The Performers Union and the Alliance of Motion Picture and Television Producers, which negotiates on behalf of companies like Netflix and Paramount, issued a short joint press release indicating their talks will continue. Both remain under a media blackout during the negotiations that began on February 9.

The two sides are racing against time as the AMPTP is scheduled to begin negotiations with a separate union, the Writers Guild of America, on March 16. However, if SAG-AFTRA and the administration do not reach an agreement by then, they have made room in their schedules for an additional bargaining period before the union deal expires on June 30.

Industry watchers are paying close attention to this year’s talks since they are the first to be held since the union’s 118-day strike in 2023, which brought the industry to a grinding halt as actors withheld work alongside striking writers.

While SAG-AFTRA does not typically disclose its negotiating priorities publicly, it is clear that boosting income will be a key goal. “People need their wages; they have a hard time qualifying for health care. They need the cost of living and inflation [adjustments]. “People need to make more money,” union president Sean Astin previously said. THR.

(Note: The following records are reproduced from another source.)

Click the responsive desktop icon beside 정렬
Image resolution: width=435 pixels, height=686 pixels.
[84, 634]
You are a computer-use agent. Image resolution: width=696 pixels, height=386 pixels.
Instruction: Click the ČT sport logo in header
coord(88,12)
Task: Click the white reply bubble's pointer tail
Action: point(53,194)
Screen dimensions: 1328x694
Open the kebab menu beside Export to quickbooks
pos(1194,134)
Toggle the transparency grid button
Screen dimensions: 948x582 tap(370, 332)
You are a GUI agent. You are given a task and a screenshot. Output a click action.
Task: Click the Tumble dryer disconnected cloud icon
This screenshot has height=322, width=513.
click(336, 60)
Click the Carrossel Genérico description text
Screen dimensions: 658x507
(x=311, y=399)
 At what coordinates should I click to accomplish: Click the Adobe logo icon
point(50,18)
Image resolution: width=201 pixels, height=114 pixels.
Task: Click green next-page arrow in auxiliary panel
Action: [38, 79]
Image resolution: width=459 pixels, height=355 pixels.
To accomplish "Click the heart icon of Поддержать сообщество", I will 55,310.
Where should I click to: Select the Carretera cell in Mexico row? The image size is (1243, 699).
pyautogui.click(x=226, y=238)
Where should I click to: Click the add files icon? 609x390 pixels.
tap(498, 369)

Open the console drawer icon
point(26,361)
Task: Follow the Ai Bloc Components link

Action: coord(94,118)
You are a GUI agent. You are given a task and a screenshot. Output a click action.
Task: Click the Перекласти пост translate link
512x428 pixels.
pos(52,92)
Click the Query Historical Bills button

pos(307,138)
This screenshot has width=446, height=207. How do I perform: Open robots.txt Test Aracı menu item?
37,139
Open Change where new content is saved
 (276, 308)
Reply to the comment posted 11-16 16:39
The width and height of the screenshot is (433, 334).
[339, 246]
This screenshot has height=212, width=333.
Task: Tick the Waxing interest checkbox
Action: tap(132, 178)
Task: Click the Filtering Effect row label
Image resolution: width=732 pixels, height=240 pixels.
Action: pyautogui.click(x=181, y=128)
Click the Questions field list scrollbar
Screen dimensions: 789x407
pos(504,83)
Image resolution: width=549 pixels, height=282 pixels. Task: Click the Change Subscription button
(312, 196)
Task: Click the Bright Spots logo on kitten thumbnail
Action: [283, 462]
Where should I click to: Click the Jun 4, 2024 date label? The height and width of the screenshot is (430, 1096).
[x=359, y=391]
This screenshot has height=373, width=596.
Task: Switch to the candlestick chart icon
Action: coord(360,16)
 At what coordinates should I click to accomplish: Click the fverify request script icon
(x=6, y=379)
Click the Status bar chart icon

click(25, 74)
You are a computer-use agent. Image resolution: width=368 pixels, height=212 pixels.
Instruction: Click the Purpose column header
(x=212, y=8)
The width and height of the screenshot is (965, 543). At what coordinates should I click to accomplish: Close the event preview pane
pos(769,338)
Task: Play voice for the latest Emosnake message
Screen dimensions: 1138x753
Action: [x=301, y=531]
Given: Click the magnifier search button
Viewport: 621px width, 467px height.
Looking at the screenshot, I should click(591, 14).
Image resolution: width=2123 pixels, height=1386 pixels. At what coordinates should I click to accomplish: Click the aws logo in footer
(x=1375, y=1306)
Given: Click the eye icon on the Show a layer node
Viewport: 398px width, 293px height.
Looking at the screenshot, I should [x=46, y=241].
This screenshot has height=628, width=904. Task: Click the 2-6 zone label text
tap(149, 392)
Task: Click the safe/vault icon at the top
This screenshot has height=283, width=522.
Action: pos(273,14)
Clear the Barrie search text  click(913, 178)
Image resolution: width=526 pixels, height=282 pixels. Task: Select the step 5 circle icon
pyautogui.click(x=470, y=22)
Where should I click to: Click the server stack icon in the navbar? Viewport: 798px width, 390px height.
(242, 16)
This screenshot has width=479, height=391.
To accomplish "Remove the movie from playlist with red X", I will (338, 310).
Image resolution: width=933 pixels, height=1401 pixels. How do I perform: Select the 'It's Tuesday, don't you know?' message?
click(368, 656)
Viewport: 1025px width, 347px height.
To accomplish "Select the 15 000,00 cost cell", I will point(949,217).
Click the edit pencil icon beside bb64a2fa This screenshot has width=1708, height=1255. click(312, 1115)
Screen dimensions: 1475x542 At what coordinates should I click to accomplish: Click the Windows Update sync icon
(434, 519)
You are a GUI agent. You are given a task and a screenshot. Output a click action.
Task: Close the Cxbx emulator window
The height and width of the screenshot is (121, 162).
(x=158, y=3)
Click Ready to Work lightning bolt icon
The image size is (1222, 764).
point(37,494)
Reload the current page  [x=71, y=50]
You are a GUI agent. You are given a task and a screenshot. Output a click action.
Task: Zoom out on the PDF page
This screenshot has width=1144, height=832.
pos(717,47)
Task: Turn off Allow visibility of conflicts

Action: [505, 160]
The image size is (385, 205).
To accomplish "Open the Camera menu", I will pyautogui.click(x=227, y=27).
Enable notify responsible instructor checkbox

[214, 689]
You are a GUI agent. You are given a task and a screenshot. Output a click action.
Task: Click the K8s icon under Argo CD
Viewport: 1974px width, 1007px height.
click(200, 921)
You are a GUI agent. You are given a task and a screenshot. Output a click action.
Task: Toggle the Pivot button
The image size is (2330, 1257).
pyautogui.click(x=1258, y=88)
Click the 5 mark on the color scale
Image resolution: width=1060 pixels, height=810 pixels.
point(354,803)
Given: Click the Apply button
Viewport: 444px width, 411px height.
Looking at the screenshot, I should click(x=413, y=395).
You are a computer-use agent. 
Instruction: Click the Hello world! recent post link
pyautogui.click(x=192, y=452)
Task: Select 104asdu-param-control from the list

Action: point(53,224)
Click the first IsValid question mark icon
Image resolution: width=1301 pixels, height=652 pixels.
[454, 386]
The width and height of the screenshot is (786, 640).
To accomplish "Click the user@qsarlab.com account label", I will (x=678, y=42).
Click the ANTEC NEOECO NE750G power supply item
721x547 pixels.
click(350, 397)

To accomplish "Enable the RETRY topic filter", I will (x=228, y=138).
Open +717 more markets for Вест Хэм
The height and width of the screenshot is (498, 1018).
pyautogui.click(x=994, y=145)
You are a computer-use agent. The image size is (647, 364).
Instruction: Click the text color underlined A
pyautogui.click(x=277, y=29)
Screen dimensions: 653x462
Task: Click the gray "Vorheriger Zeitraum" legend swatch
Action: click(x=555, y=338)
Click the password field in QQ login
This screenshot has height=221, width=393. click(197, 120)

Furthermore, developments in generative AI have sparked significant concern among union workers. SAG-AFTRA chief negotiator Duncan Crabtree-Ireland has previously indicated that he would like to create terms in the contract where using artificial performers like Tilly Norwood would be just as expensive as human performers.

“In my opinion, if synthetics cost the same as humans, they would choose humans every time,” Crabtree-Ireland said in January.

The labor group, like the WGA and the Administrators Guild of America, is also likely to focus on maintaining its health plan stability after business declines and amid rising health care inflation.

Whether a strike is possible is another question. Crabtree-Ireland did not rule out the possibility but stressed that he did not believe another layoff would be necessary. “Bargaining contracts are a regular and structured way for unions and companies to address our labor relations,” he and Astin wrote in a letter to members in December. “It doesn’t have to be a dramatic process.”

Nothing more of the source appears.